~/Blog

Brandon Rozek

Photo of Brandon Rozek

PhD Student @ RPI studying Automated Reasoning in AI and Linux Enthusiast.

GPG Keygen

Published on

Updated on

3 minute reading time

Warning: This post has not been modified for over 2 years. For technical posts, make sure that it is still relevant.

GPG keys have a variety of different uses from sending encrypted emails to verifying git commits. Here I’ll show how to create a public/private key-pair. This post assumes you have the gpg client installed.

Type the following command

gpg --full-gen-key

This will then show

gpg (GnuPG) 2.2.12; Copyright (C) 2018 Free Software Foundation, Inc.
This is free software: you are free to change and redistribute it.
There is NO WARRANTY, to the extent permitted by law.

Please select what kind of key you want:
   (1) RSA and RSA (default)
   (2) DSA and Elgamal
   (3) DSA (sign only)
   (4) RSA (sign only)
Your selection? 1

I generally recommend selecting the default option. As cryptography standards change, I would expect the options presented to you to differ from my selection screen.

RSA keys may be between 1024 and 4096 bits long.
What keysize do you want? (3072) 4096
Requested keysize is 4096 bits

For keysizes, the bigger the more secure. The tradeoff is in the time it takes to perform the cryptographic operations. Since I rarely encrypted very large inputs, I went for the highest available option as the encryption time to me is negligable.

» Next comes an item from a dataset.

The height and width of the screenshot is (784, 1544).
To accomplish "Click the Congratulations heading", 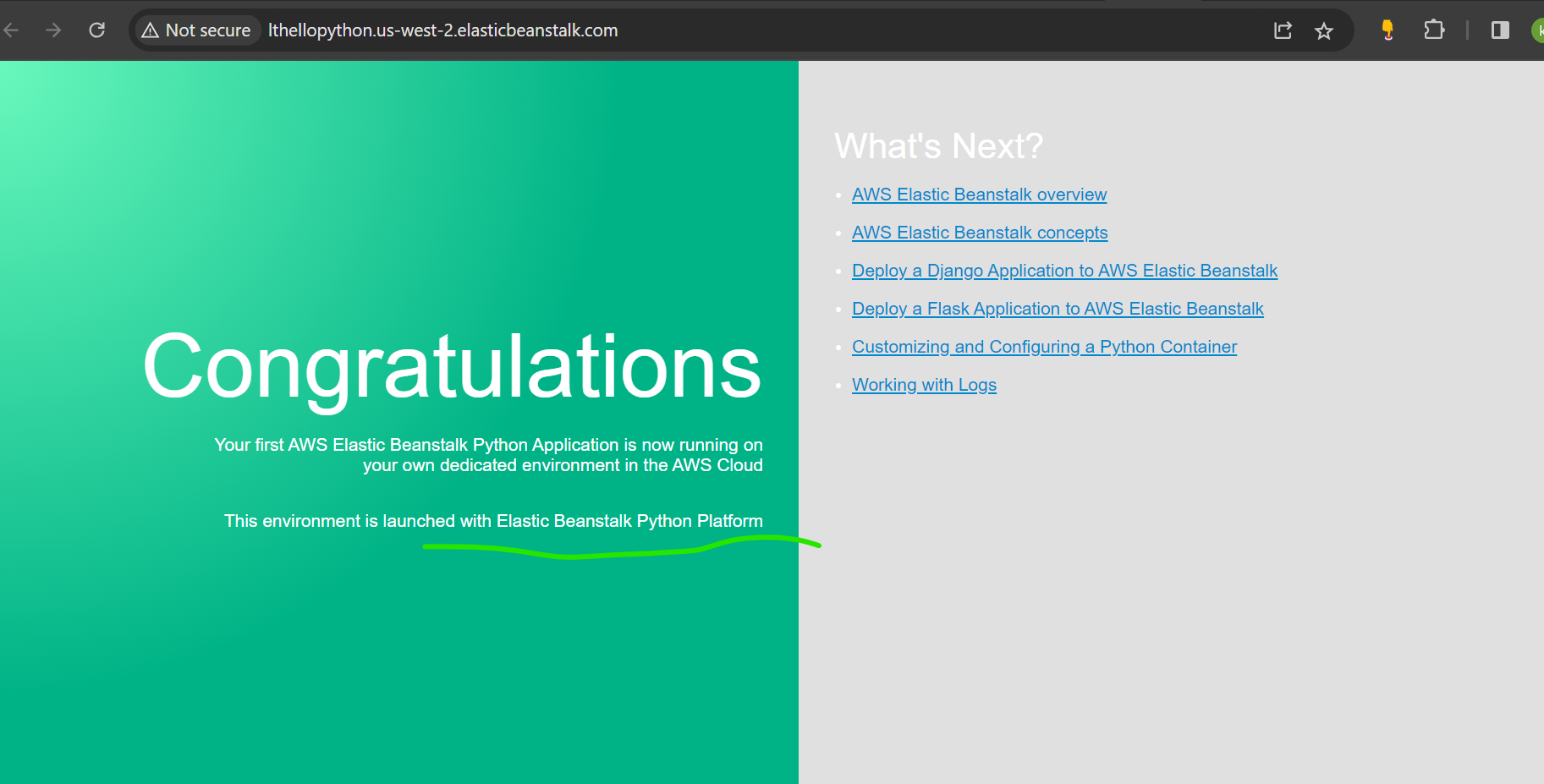I will 452,366.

Please specify how long the key should be valid.
         0 = key does not expire
      <n>  = key expires in n days
      <n>w = key expires in n weeks
      <n>m = key expires in n months
      <n>y = key expires in n years
Key is valid for? (0) 1y

I highly recommend that you set an expiration date. Not only does this allow for the key to become invalid if you happen to lose your private key, it also announces to the wider world that you actually use your GPG key.

I try to set my key expiration dates to be a year out.

Key expires at Mon 11 Apr 2021 06:42:01 PM EDT
Is this correct? (y/N) y

As a quick sanity check, it’ll provide the date that the key will expire.

GnuPG needs to construct a user ID to identify your key.

Real name: Brandon Rozek
Email address:
Comment: Git

All the fields are optional. Fill them in as you wish.

You selected this USER-ID:
    "Brandon Rozek (Git)"
Change (N)ame, (C)omment, (E)mail or (O)kay/(Q)uit? O

Another sanity check, to ensure that you set your user information correctly. Keep in mind that this information is included in plaintext as part of your public key.

We need to generate a lot of random bytes. It is a good idea to perform
some other action (type on the keyboard, move the mouse, utilize the
disks) during the prime generation; this gives the random number
generator a better chance to gain enough entropy.

Do as it says, start going crazy.

gpg: key IFMWDHXYSKTICHSE marked as ultimately trusted
public and secret key created and signed.

pub   rsa4096 2020-04-11 [SC] [expires: 2021-04-11]
      FDMGHVYEIWPDKVT83ICUZOEKSLFIVYQALKZMNTYR
uid                      Brandon Rozek (Git)
sub   rsa4096 2020-04-11 [E] [expires: 2021-04-11]

Congratulations, you now have a GPG key set.